Police arrested the suspected shooter, 18-year-old Payton Gendron, at the supermarket after he shot 13 people, including a security guard, local authorities said. A manifesto believed to have been posted by him has since emerged online, riddled with white supremacist, anti-immigrant views. In it, Gendron said the shooting was motivated by a racist ideology known as replacement theory, which claims that white Americans are at risk of being replaced by people of color.

Authorities are investigating the shooting as a racially-motivated hate crime and have said Gendron allegedly traveled hours from his home, also in New York, to conduct the shooting in an area with a high Black population.

Accusations of false flag operations have followed shootings and other violent events in the United States in recent years, but generally lack evidence.

Some claimed that the mass school shootings at Sandy Hook Elementary School in Newtown, Connecticut, in 2012, which saw several young students fatally shot, and Stoneman Douglas High School in Parkland, Florida, in 2018, were both hoaxes.

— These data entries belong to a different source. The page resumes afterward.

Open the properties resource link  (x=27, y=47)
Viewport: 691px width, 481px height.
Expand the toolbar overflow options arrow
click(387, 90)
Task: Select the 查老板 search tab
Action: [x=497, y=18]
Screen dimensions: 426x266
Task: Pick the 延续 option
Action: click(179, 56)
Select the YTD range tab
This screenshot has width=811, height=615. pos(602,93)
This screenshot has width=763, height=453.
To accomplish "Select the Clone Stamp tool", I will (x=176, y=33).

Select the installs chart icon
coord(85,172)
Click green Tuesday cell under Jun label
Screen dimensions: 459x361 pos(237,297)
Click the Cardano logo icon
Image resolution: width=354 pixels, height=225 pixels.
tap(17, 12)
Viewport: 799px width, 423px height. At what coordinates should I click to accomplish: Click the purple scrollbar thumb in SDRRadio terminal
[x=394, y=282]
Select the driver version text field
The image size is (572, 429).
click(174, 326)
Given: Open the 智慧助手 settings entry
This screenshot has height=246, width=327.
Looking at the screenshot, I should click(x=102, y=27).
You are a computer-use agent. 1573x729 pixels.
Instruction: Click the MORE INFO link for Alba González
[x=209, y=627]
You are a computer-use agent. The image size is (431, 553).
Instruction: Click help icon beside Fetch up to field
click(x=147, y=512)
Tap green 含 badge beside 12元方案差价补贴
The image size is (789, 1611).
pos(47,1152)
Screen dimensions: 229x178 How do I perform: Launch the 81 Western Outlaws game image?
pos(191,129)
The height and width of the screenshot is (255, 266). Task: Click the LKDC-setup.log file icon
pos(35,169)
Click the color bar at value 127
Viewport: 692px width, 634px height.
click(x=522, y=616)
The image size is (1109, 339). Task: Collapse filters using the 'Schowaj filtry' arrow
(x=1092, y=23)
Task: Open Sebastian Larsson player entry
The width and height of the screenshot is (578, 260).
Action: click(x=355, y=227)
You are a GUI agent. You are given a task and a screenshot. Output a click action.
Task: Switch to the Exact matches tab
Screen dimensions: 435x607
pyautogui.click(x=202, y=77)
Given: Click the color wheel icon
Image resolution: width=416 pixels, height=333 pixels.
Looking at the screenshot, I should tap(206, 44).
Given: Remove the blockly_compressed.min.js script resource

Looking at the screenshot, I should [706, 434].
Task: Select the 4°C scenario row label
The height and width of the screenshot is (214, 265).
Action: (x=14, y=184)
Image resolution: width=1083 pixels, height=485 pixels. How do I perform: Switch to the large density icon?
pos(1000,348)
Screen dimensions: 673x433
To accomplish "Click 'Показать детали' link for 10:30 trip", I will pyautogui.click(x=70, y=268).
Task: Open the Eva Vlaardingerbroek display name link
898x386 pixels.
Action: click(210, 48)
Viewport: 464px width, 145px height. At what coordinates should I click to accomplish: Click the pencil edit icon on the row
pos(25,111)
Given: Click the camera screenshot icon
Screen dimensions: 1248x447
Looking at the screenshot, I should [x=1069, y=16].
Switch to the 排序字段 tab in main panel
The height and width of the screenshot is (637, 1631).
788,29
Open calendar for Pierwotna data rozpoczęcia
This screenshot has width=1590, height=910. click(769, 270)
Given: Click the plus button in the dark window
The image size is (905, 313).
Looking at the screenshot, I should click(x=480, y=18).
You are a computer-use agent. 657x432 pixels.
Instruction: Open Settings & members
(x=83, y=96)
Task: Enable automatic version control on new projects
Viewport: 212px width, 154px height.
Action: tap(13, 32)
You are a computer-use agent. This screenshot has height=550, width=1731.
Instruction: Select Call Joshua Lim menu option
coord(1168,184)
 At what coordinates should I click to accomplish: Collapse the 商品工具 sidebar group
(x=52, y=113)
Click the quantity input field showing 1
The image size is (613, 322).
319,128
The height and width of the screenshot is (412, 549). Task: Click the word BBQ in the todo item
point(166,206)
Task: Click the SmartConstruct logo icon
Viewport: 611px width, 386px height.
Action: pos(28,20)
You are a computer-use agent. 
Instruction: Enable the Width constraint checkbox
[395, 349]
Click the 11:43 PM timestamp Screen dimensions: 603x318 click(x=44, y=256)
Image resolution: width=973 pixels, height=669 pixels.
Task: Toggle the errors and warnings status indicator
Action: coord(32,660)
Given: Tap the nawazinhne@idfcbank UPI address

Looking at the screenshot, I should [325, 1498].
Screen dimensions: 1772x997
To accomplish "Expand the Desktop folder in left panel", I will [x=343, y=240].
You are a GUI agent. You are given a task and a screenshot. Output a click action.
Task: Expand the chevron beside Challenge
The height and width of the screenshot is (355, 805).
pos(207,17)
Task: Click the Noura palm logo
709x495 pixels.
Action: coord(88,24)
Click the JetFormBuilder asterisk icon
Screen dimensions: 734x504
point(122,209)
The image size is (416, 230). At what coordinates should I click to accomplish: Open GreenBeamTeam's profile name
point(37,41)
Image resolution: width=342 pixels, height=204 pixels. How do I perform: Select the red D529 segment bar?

Believers of QAnon, a far-right conspiracy theory, claimed a mass shooting at a King Soopers grocery store in Boulder, Colorado, last year was also a false flag operation, claiming that nobody actually died. They claimed the shooting was staged by federal authorities in an effort to promote gun control efforts.

As with the Buffalo shooting, there was no presented substantial evidence to back up claims of a false flag operation.

Newsweek reached out to Rogers and Fuentes' America First Foundation for comment.